Currently, HDFile.read(...) involves both allocation and copying of buffers. When reading locally, with read short circuiting enabled, this can become a bottleneck. Here is HDFile.read annotated with the allocations and copies:

    def read(self, length=None):
        """ Read bytes from open file """
        if not _lib.hdfsFileIsOpenForRead(self._handle):
            raise IOError('File not read mode')
        buffers = []
        buffer_size = self.buff if self.buff != 0 else DEFAULT_READ_BUFFER_SIZE

        if length is None:
            out = 1
            while out:
                out = self.read(buffer_size)
                buffers.append(out)
        else:
            while length:
                bufsize = min(buffer_size, length)
                p = ctypes.create_string_buffer(bufsize)  # <-- allocation for each slice that is read
                ret = _lib.hdfsRead(
                    self._fs, self._handle, p, ctypes.c_int32(bufsize))
                if ret == 0:
                    break
                if ret > 0:
                    if ret < bufsize:
                        buffers.append(p.raw[:ret])   # <-- .raw creates a copy
                    elif ret == bufsize:
                        buffers.append(p.raw)  # <-- .raw again
                    length -= ret
                else:
                    raise IOError('Read file %s Failed:' % self.path, -ret)

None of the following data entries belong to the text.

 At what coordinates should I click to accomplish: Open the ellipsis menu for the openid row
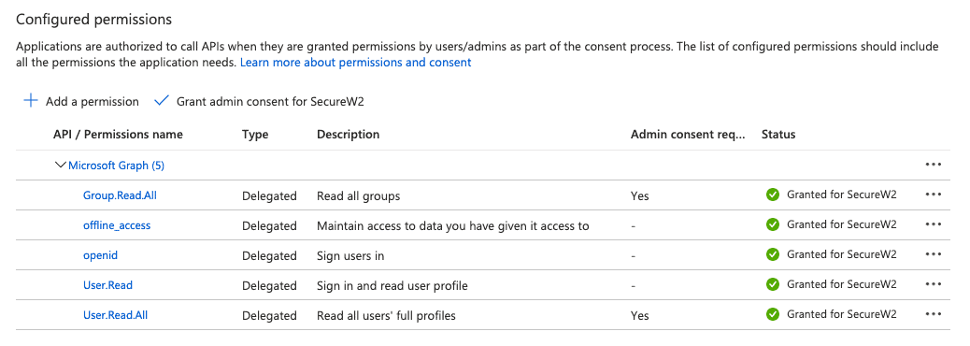[x=933, y=253]
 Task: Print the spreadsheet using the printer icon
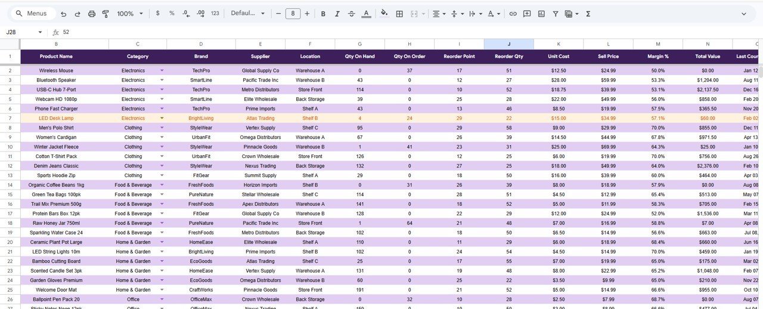92,14
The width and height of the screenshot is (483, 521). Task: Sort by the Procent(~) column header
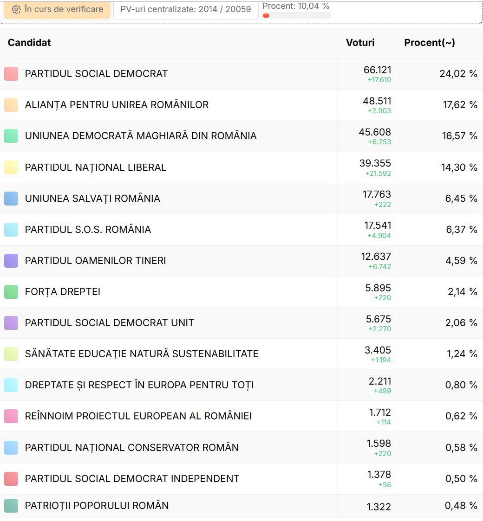pyautogui.click(x=429, y=43)
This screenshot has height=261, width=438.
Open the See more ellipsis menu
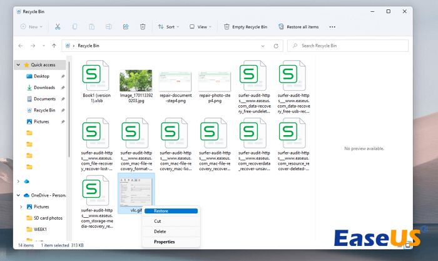(332, 27)
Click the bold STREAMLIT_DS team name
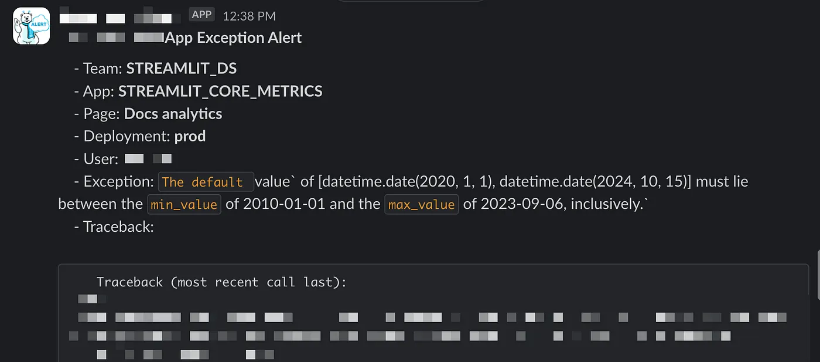820x362 pixels. pos(182,68)
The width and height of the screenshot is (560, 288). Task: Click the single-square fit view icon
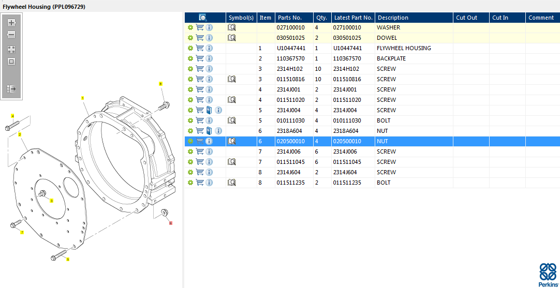(x=11, y=62)
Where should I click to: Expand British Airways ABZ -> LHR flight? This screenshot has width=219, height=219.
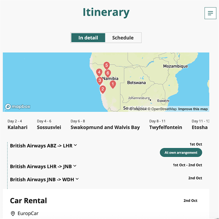[44, 145]
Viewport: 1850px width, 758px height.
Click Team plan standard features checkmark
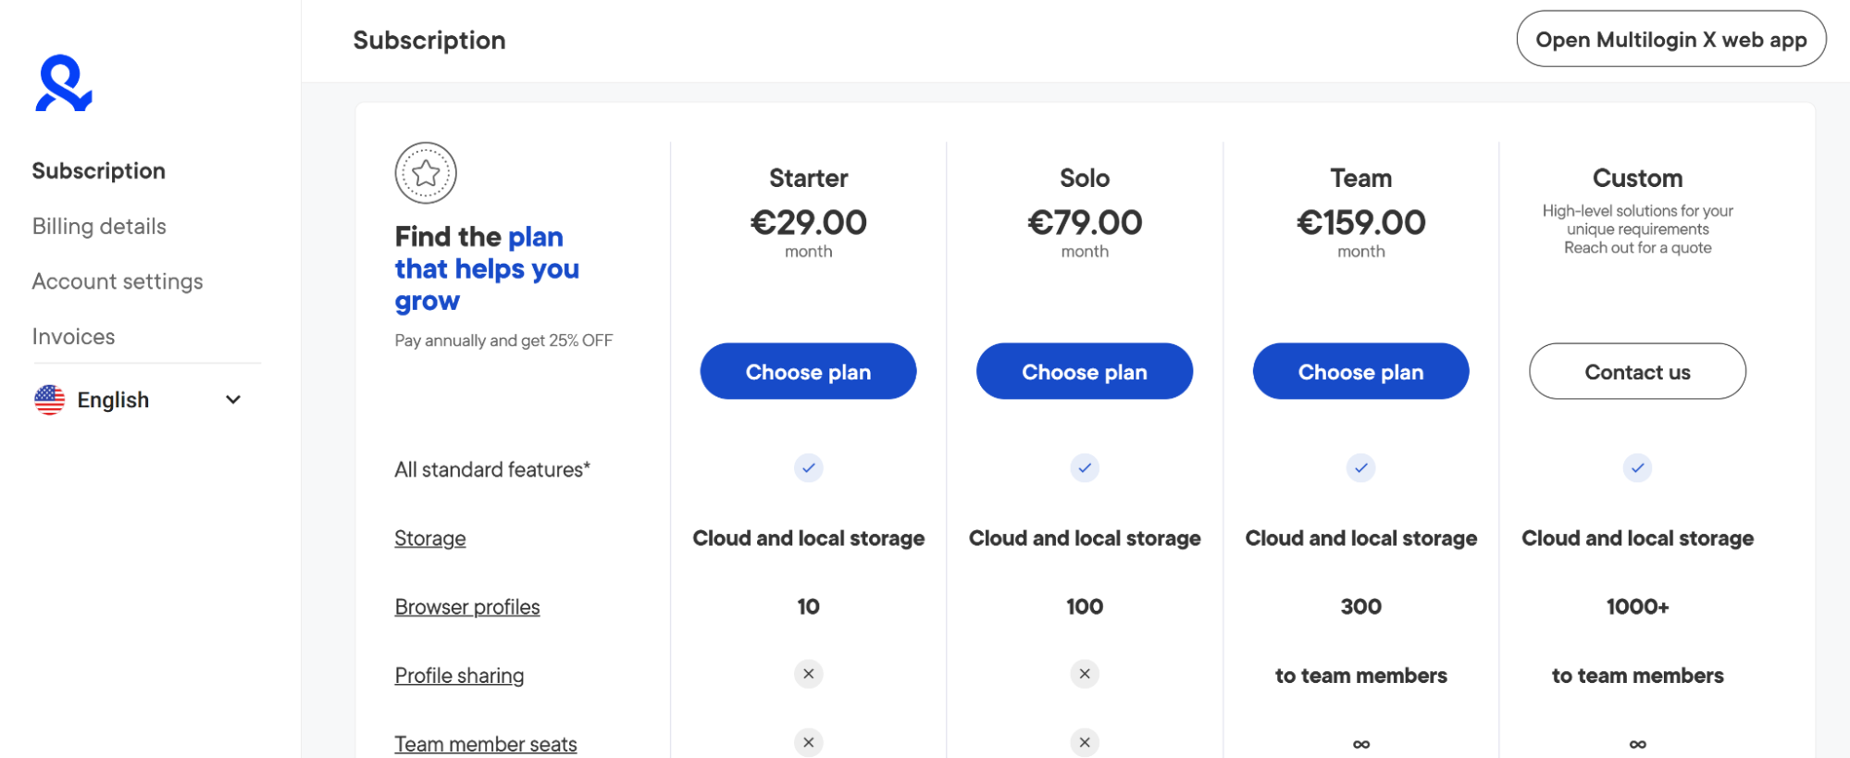pyautogui.click(x=1360, y=468)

        return b''.join(buffers)  # <-- this of course has to create a copy again

I suggest adding the possibility to specify the output buffer, without doing any additional copying/buffering. Here is a prototype implementation that, in one of my tests, speeds up reading large binary data by a factor of about 4:

        def byob_read(self, length, out):
            """
            Read ``length`` bytes from the file into the ``out`` buffer

            ``out`` needs to be a ctypes array, for example created
            with ``ctypes.create_string_buffer``, and must be at least ``length`` bytes long.
            """
            _lib = hdfs3.core._lib
            if not _lib.hdfsFileIsOpenForRead(self._handle):
                raise IOError('File not read mode')
            bufsize = length
            bufpos = 0

            while length:
                bufp = ctypes.byref(out, bufpos)
                ret = _lib.hdfsRead(
                    self._fs, self._handle, bufp, ctypes.c_int32(bufsize - bufpos))
                if ret == 0:  # EOF
                    break
                if ret > 0:
                    length -= ret
                    bufpos += ret
                else:
                    raise IOError('Read file %s Failed:' % self.path, -ret)
            return out

The final interface should probably be something like read(self, length=None, out=None) to support both modes of operation and not pollute the API namespace, and there should be some range checks to prevent overflows.

Thoughts?

By the way, there are still copies happening inside of libhdfs3 which, when patched out/worked around, give another nice speedup (in short: setting input.localread.default.buffersize=1 and patching out checksumming → reads go directly into the buffer given by the user). Where is the libhdfs3 development happening these days? Is ContinuumIO/libhdfs3-downstream the right place to work on this?

@martindurant
Copy link
Member

martindurant commented Apr 24, 2018

Interesting, thanks for providing this!
Is there any possible downside or failure case you can think of?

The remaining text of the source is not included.